2
votes

I have an Azure DataLake Storage Gen2 which contains a few Parquet files. My Organization has enabled credential passthrough and so I am able to create a python script in Azure Databricks and access the files available in ADLS using dbutils.fs.ls. All these work fine.

Now, I need to access the last modified timestamp of these files too. I found a link that does this. However, it uses BlockBlobService and requires an account_key.

I do not have an account key and can't get one due to security policies of the organization. I am unsure of how to do the same using Credential passthrough.

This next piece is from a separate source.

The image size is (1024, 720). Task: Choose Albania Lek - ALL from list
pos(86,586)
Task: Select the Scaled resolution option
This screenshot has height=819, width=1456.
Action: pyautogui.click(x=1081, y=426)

Any ideas here?

1

1 Answers

0
votes

You can try to mount the Azure DataLake Storage Gen2 instance with credentials passthrough.

    configs = {
      "fs.azure.account.auth.type": "CustomAccessToken",
      "fs.azure.account.custom.token.provider.class":   spark.conf.get("spark.databricks.passthrough.adls.gen2.tokenProviderClassName")
    }
    mount_name = 'localmountname'
    container_name = 'containername'
    storage_account_name = 'datalakestoragename'
    dbutils.fs.mount(
      source = f"abfss://{container_name}@{storage_account_name}.dfs.core.windows.net/",
      mount_point = f"/mnt/{mount_name}>",
      extra_configs = configs)